--- PETUNJUK TUGAS ---
Ganti setiap "simbol" dengan "lambang" saat menuliskan ulang bagian dokumen tentang bahasa matematika yang dimulai dari "Menurut saya tidak" dan berakhir pada "wisnu ini yah.".

--- DOKUMEN ---
_ _ _ _

Tepat sekali ketika dibilang matematika adalah bahasa, dan menurut bahasa Jawa, lagi2 mengutip pak Iwan Pranoto, 4×6 dibaca papat ping enem (empatnya ada enam). mungkin ada urusannya sama DM (indonesia -> mobil merah, empatnya ada enam) dan MD (inggris -> red car, six groups of four)
Si Guru menjadi salah ketika menyalahkan pendapat lain yang benar karena kedua cara penulisan benar. Menurut logika matematika ketika (AnB) adalah benar, kalau A salah, maka B juga ikut salah. Karena si guru menyalahkan cara A, maka cara B yang digunakan si guru juga salah, kalau cara B dinilai benar, maka letak salahnya pada orang yang menilai cara A salah. (note: dengan asumsi tidak ada perintah khusus).
Menurut saya tidak hanya gurunya, siapapun yang menyalahkan salah satu cara adalah orang yang salah.
link pak Iwan Pranoto: http://chirpstory.com/li/231174?page=1
Halo wisnu
Ikutan nimbrung ya
Ngomongin soal bahasa di matematika, apa jangan jangan heboh heboh ini karena pergeseran makna pembacaan simbol “=”, simbol “=” kan dalam bahasa inggris ” equality sign”, yang kurang lebih artinya simbol kesetaraan, bukan sama atau “same” , ” identical”, memang di indonesia lebih umum menggunakan kata “sama dengan”, tapi ini jadinya rancu
Contoh : $ 1 tentu berbeda dengan Rp 11500, tapi disuatu saat $ 1 setara dengan Rp 11500, jadi dapat ditulis $ 1 = Rp 11500
Nah kalau mengikuti konsistensi bahasa matematika, bukannya seharusnya soal 4+4+4+4+4+4 = ? , dapat dijawab dengan sesuai menggunakan 4×6, 6×4, 12×2, 8×3
ini membuktikan 6×4 lebih konsisten dan sesuai aturan, btw keren kali abang wisnu ini yah.

_ _ _ _

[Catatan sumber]

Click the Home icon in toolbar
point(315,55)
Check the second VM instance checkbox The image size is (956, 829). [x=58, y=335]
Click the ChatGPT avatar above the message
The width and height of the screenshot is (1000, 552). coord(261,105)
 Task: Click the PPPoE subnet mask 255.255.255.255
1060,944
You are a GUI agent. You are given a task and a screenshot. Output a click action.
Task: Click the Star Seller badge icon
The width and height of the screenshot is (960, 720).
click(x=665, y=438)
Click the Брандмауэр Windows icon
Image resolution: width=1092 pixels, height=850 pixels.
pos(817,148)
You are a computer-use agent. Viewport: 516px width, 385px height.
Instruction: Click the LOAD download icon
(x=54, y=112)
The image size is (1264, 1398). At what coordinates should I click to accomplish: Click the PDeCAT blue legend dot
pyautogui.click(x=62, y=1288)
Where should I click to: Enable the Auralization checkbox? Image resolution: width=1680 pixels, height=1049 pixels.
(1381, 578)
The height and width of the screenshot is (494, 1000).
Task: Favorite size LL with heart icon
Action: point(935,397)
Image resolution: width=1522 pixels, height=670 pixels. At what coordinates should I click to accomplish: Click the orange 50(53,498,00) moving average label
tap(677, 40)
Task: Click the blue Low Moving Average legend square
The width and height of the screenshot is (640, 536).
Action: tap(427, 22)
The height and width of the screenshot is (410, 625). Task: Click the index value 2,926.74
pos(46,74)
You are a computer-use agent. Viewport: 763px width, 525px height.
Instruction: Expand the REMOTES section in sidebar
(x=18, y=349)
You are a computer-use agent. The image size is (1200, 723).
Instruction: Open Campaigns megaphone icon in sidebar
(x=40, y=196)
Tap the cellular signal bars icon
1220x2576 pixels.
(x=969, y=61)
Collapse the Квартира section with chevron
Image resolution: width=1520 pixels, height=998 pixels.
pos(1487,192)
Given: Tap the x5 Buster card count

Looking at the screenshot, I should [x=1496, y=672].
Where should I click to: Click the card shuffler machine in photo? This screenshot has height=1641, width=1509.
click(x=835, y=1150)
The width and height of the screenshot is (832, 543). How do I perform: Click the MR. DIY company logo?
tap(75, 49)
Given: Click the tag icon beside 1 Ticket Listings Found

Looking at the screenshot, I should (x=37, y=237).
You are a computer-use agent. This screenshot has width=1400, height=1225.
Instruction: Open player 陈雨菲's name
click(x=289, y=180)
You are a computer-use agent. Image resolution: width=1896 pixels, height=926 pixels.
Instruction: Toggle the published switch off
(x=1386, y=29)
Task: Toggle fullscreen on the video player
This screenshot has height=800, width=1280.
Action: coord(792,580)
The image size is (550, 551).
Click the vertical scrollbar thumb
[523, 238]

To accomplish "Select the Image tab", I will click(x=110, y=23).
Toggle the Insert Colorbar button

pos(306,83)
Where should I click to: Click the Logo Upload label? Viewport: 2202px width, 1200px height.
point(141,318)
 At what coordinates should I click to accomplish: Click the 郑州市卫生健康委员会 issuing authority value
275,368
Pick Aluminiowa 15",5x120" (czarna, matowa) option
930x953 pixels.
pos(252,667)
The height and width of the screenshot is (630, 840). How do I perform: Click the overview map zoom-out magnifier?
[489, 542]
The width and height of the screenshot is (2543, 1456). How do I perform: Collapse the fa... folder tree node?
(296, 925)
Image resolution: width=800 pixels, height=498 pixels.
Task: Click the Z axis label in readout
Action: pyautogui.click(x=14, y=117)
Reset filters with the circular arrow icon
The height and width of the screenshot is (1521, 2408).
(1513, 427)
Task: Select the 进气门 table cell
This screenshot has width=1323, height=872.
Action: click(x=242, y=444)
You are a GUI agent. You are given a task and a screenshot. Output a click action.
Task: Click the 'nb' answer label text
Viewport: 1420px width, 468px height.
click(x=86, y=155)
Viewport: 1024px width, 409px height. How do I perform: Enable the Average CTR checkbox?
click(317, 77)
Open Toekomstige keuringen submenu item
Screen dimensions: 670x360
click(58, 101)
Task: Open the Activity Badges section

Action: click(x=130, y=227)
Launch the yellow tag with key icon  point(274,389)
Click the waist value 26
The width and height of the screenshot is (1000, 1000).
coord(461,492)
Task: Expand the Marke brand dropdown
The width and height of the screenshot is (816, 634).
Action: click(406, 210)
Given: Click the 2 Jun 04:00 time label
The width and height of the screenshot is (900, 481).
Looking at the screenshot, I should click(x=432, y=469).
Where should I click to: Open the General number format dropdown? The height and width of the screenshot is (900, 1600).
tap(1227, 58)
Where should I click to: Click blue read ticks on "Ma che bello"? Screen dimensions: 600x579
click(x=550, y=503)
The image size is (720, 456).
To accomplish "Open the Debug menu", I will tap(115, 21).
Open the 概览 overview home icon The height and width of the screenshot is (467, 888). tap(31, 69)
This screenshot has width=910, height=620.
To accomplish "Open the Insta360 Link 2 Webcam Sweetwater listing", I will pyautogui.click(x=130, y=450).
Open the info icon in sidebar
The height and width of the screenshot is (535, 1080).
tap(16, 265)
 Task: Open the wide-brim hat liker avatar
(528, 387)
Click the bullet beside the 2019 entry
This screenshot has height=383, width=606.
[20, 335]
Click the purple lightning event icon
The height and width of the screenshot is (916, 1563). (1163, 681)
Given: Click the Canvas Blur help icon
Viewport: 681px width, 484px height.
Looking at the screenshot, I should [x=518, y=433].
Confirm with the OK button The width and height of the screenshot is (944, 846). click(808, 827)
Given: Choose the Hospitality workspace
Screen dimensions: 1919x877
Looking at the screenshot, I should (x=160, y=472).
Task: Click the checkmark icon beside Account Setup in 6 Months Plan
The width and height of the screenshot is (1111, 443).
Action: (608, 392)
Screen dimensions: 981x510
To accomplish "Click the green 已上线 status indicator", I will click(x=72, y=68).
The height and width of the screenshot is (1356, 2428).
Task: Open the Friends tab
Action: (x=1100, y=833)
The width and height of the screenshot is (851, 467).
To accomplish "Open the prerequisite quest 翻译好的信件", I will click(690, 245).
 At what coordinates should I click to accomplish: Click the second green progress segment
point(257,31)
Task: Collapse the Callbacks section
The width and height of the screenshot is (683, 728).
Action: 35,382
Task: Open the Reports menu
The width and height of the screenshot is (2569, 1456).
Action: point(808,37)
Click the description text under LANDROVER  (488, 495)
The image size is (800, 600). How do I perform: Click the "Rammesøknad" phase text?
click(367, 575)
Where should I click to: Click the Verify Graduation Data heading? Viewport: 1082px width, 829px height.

_ _ _ _

--- JAWABAN LATIHAN ---
Menurut saya tidak hanya gurunya, siapapun yang menyalahkan salah satu cara adalah orang yang salah.
link pak Iwan Pranoto: http://chirpstory.com/li/231174?page=1
Halo wisnu
Ikutan nimbrung ya
Ngomongin soal bahasa di matematika, apa jangan jangan heboh heboh ini karena pergeseran makna pembacaan lambang “=”, lambang “=” kan dalam bahasa inggris ” equality sign”, yang kurang lebih artinya lambang kesetaraan, bukan sama atau “same” , ” identical”, memang di indonesia lebih umum menggunakan kata “sama dengan”, tapi ini jadinya rancu
Contoh : $ 1 tentu berbeda dengan Rp 11500, tapi disuatu saat $ 1 setara dengan Rp 11500, jadi dapat ditulis $ 1 = Rp 11500
Nah kalau mengikuti konsistensi bahasa matematika, bukannya seharusnya soal 4+4+4+4+4+4 = ? , dapat dijawab dengan sesuai menggunakan 4×6, 6×4, 12×2, 8×3
ini membuktikan 6×4 lebih konsisten dan sesuai aturan, btw keren kali abang wisnu ini yah.